Creating duplicate rows from input dataset

ajith · Post by **ajith** » Thu Aug 31, 2006 2:17 am

How to create duplicate rows from input dataset with respect to a condition

Hi All,

I have a Order start date (ORDER_ST_DT DATE) and an order completion date (ORDER_END_DT DATE). If the difference between start and completion date is greater than 5 then that record has to be duplicated that much times.

For eg, if the difference is 10 the same row has to be duplicated 10 times! Do we have any method in DataStage Parallel jobs to implement the same?

Thanks in Advance
Ajith

Kirtikumar · Post by **Kirtikumar** » Thu Aug 31, 2006 3:01 am

I am not sure if any stage can work like this.

But this can be done using a BuildOp.
As it is dynamic i.e. the total number of rows to be created, I think you might have to built a BuildOp in which you can create a loop and output rows as per this value of the diff between two cols.

Create a column which will store the diff between two dates. Pass this to Build op. In the BuildOp add a loop upto this diff col and output row in the loop.

kumar_s · Post by **kumar_s** » Thu Aug 31, 2006 6:24 am

Iam not with Datastage now, pls check if PadChar function can replicate string instead of just char.

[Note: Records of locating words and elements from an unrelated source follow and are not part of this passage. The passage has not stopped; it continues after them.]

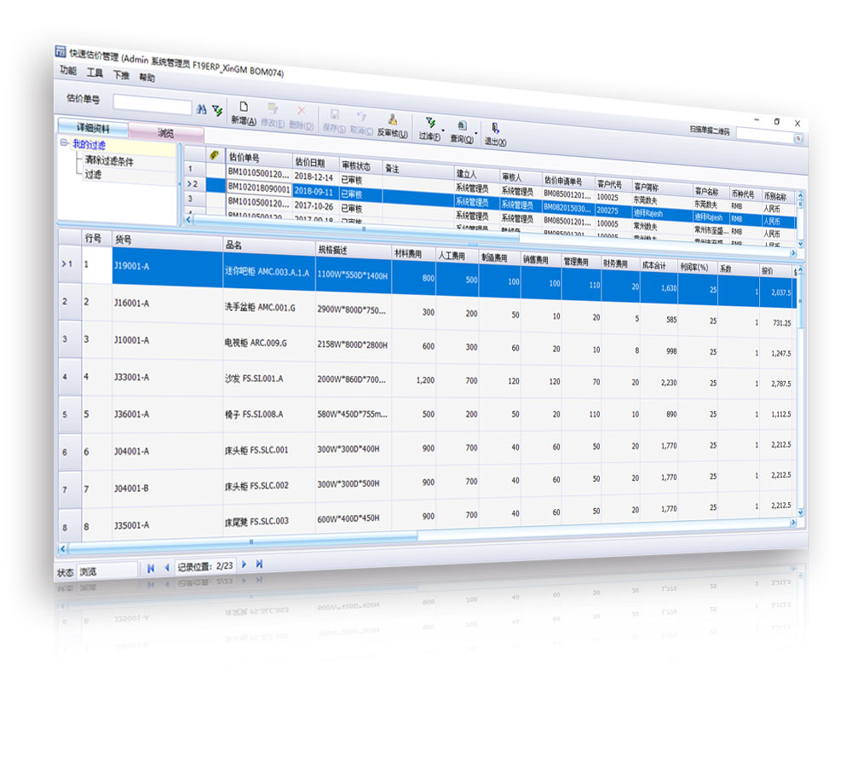
Task: Click the 估价单号 input field
Action: point(153,106)
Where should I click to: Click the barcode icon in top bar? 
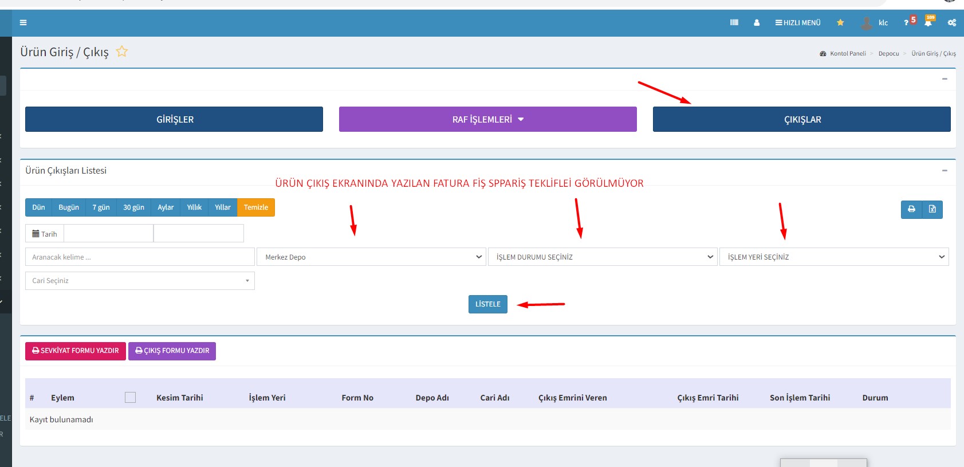pyautogui.click(x=734, y=23)
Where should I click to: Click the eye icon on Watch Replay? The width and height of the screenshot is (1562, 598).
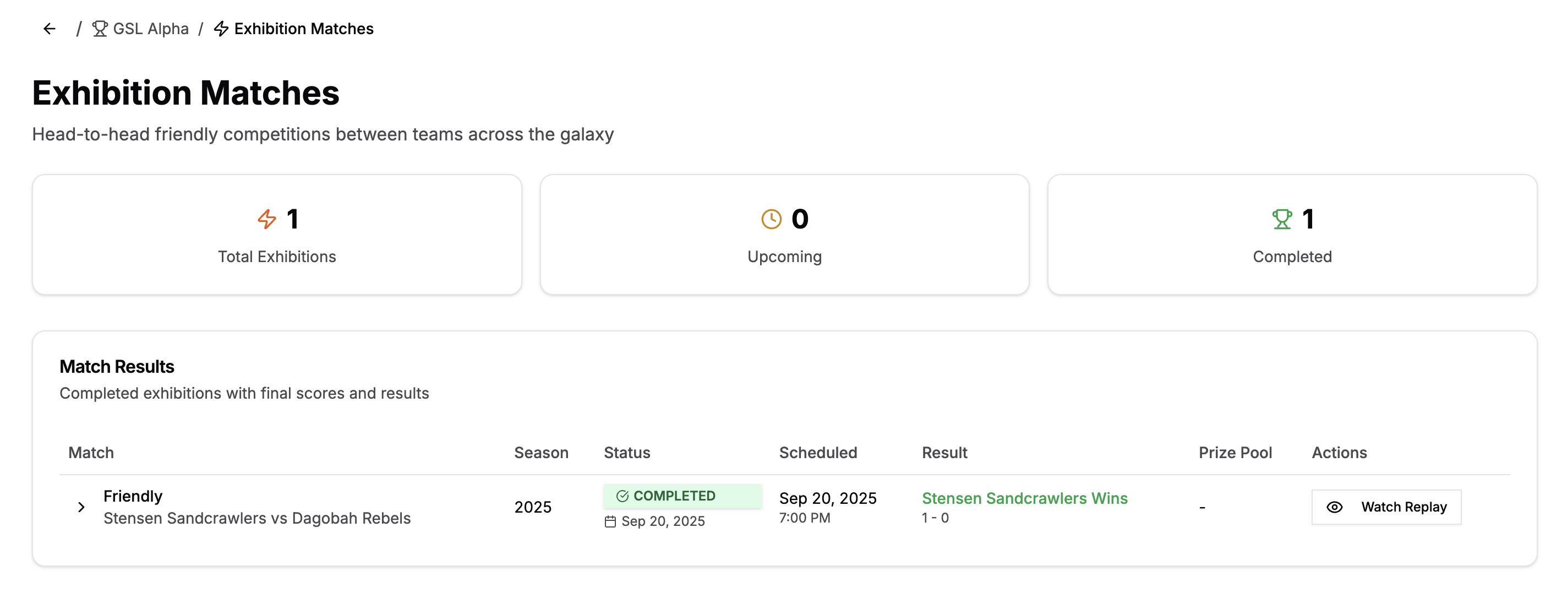1335,507
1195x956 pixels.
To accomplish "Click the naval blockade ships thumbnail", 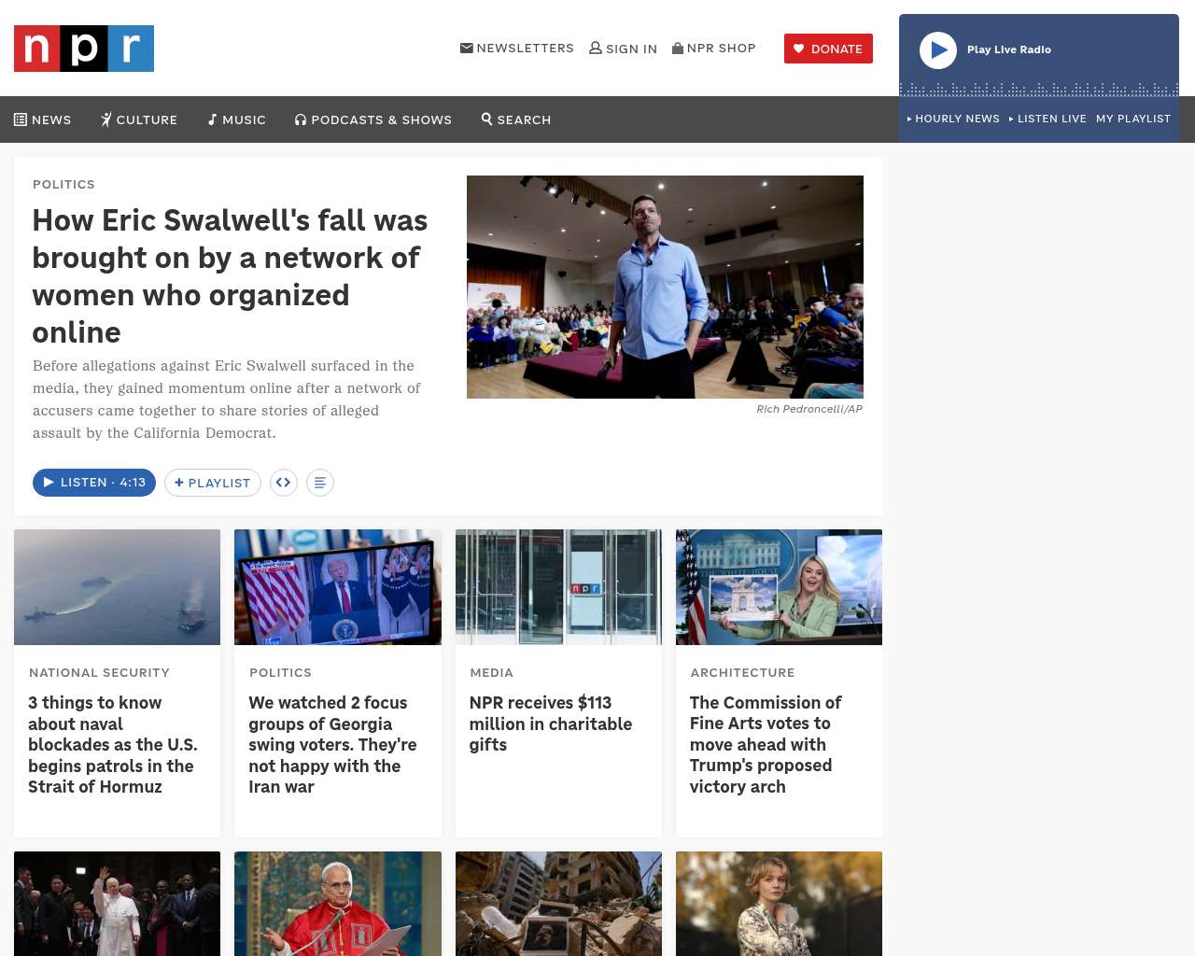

If so you can replicated the field concatinaed with a new line character.

Kirtikumar · Post by **Kirtikumar** » Fri Sep 01, 2006 12:03 am

Wow!!! that's a new learning.

But can this happen on the link? Because in PX, data might be treated as single row (due to virtual dataset), isn't it?
Writing this into a sequential file might result in a new line and multiple rows. But storing it in dataset may not help.

ray.wurlod · Post by **ray.wurlod** » Fri Sep 01, 2006 2:47 am

You might most easily be able to accomplish this in a shell script invoked from an External Filter stage. There does not have to be a one-to-one mapping between input and output row counts from this stage type.